Does anyone have any other guidance please?

  • Like the old joke goes:

    Patient: "Doctor, it hurts when I do this"
    Doctor: "Well, then don't do that"

    Seriously though. If "The Ethernet capability is a non-essential function" then why use an interrupt? You could go to a polled mechanisim in order to allow the processor to control port servicing. Or use a combination of both, as this author proposed (pg12):

    www.cs.wm.edu/.../ethdriver.pdf

    Another option is to handle the SYN storm problem in software via packet detection mechanisms as proposed here (.pdf pg7):

    seclab.cs.ucdavis.edu/.../DetectingSpoofed-DISCEX.pdf

    Interesting problem though.

  • Why don't you put the device behind a switch/router? Smart switches are capable of filtering out such kind of attacks.

    Or limit the ethernet speed to 10MBit in the ethernet driver. The 10 MBit link reduces the max. packet rate by a factor of 10.

  • I agree with S V: don't use the interrupt, use polling instead.
    You either try to catch every packet, in which case you have to use the interrupt and you better have the horsepower to deal with DoS attacks. Or you just service the network on a 'best effort' basis, in which case a DoS attack is not your concern any more.

  • I once encountered a similar problem but with a serial port. The solution was to measure the average time between interrupts, and if shorter than a few microseconds - reset the peripheral/disable the interrupt line etc. at least for _some_ time. That may be good enough for you. I would not give up interrupt driven traffic unless no other option remains.

  • I would not give up interrupt driven traffic unless no other option remains

    That's interesting. Is there a reason why you'd hold such a view?
    This is a rather categorical statement. I think your advice would only be valid for a limited range of applications.

  • What do we have on the menu? As far as I can see only two options: to poll or interrupt/event driven systems. Let's make a decent choice. Polling is easier and if we're operating inside preemptive OS with the fine tuned preempt mechanism may give us pretty good bang for a buck! Well, there is a problem:fine tuned... It means time to tune and time to re-tune if some mods have been done. Not bad though especially if it is one time shot. For other hand, interrupts do require much more work, interface design, more debugging and other headaches but when it is done its done. In general it gives you better performance but require more investment in the beginning. This is general ideas and of course each example is unique and one has think for himself trading of pro and cons. Sometimes the best results are coming from combining both approaches. Here is one example: I2C master has many interrupts. One of those is the START condition. Often time between issuing one and getting an interrupt is so small that for this particular case its worth polling, but the rest of the way when clocks may be extended by the slave using ISR looks better.
    Please take this just as a personal opinion.
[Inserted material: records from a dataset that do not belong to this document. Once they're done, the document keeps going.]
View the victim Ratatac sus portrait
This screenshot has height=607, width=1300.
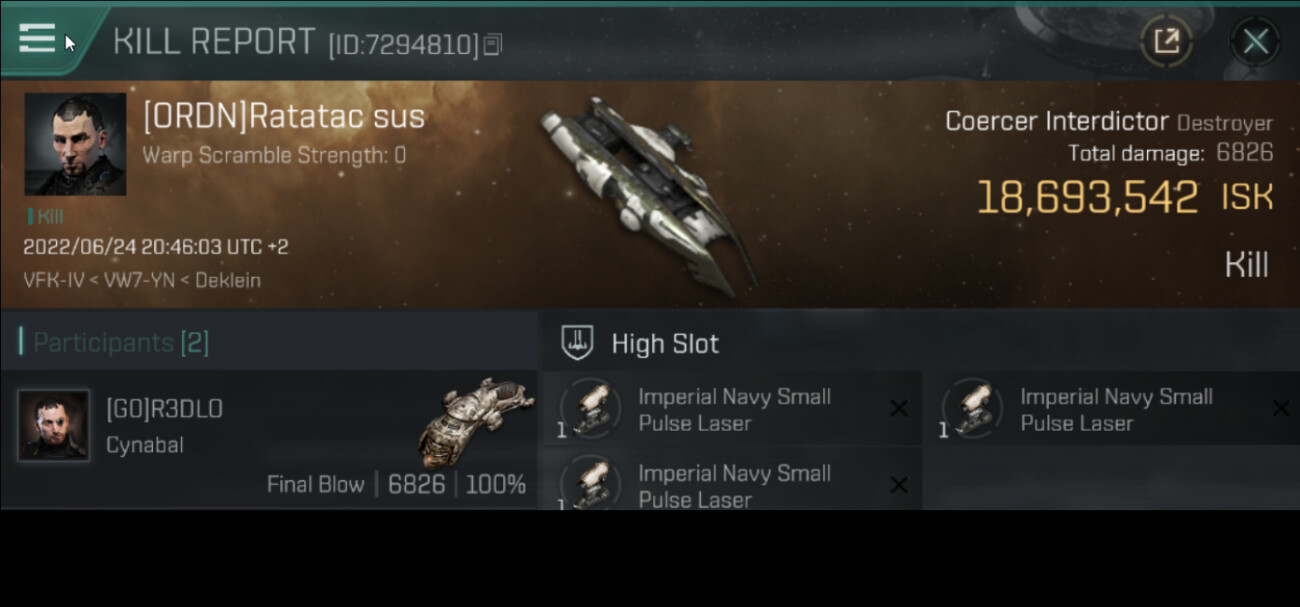coord(75,144)
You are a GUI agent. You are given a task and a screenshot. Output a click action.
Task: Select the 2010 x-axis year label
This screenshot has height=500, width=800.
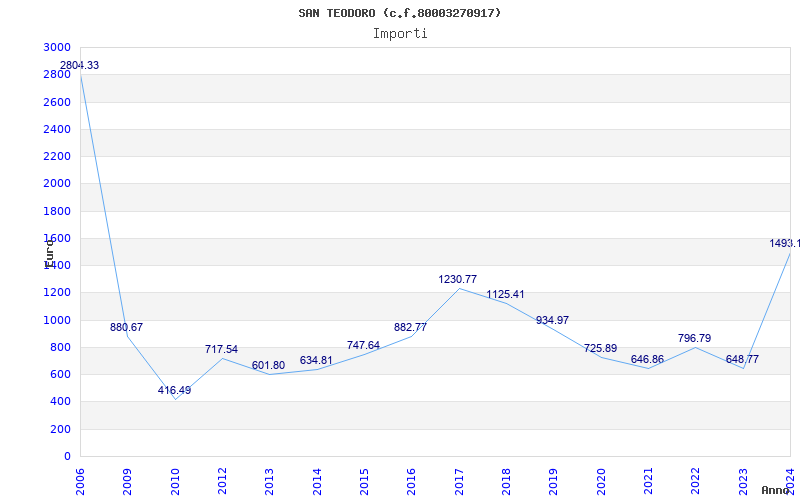click(x=175, y=479)
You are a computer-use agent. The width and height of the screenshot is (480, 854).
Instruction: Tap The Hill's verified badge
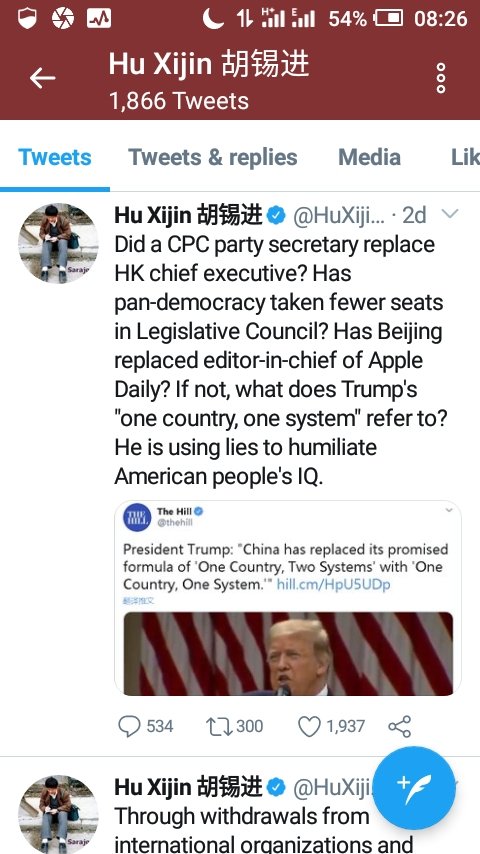pyautogui.click(x=199, y=511)
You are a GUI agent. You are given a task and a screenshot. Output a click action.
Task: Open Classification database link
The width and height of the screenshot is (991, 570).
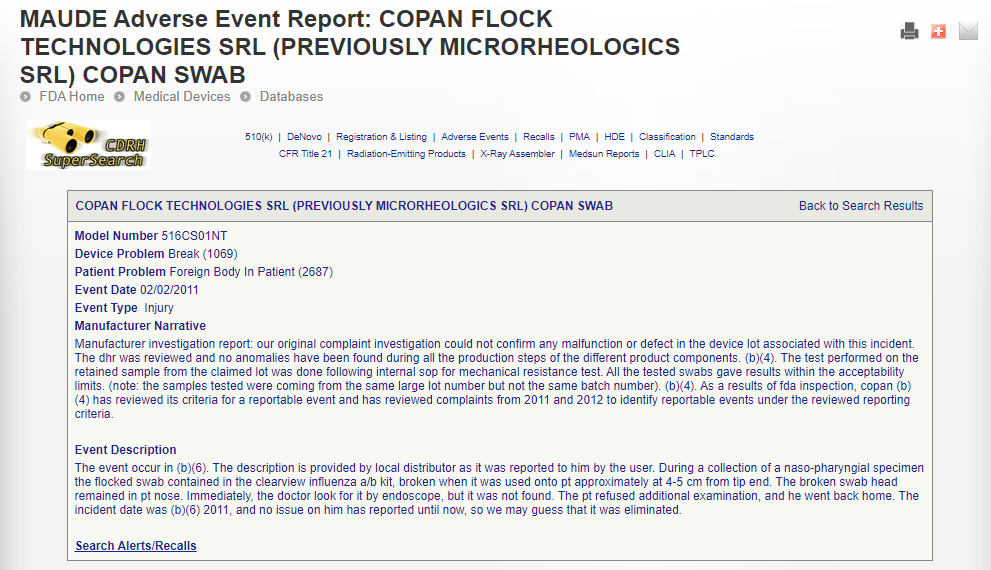(667, 136)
    Thank you for listening :)

  • Apologies for this being a bit (many months) late, but thanks to all for the feedback and ideas.

    In summary, there were really two problems. The first problem was that on rare occasions the system would just suddenly crash when subjected to normal network traffic. The second problem, which we're discussing here, was that a prolonged intentional packet flood over a long term (tens of seconds) would cause the 'interrupt storm' leading to a WDT event.

    The problem of the sudden crash, not necessarily due to a flood attack, was (as previously explained) due to a bug in the Keil STM32 Ethernet driver. The final fix I've done for this is in function ETH_IRQHandler() where

    ETH->DMASR = INT_RBUIE
    

    is changed to

    ETH->DMASR = INT_AISE | INT_RBUIE
    

    . That completely prevents the occasional crash caused by the handler being called over and over due to INT_RBUIE not being reset, and that fixes the showstopper problem.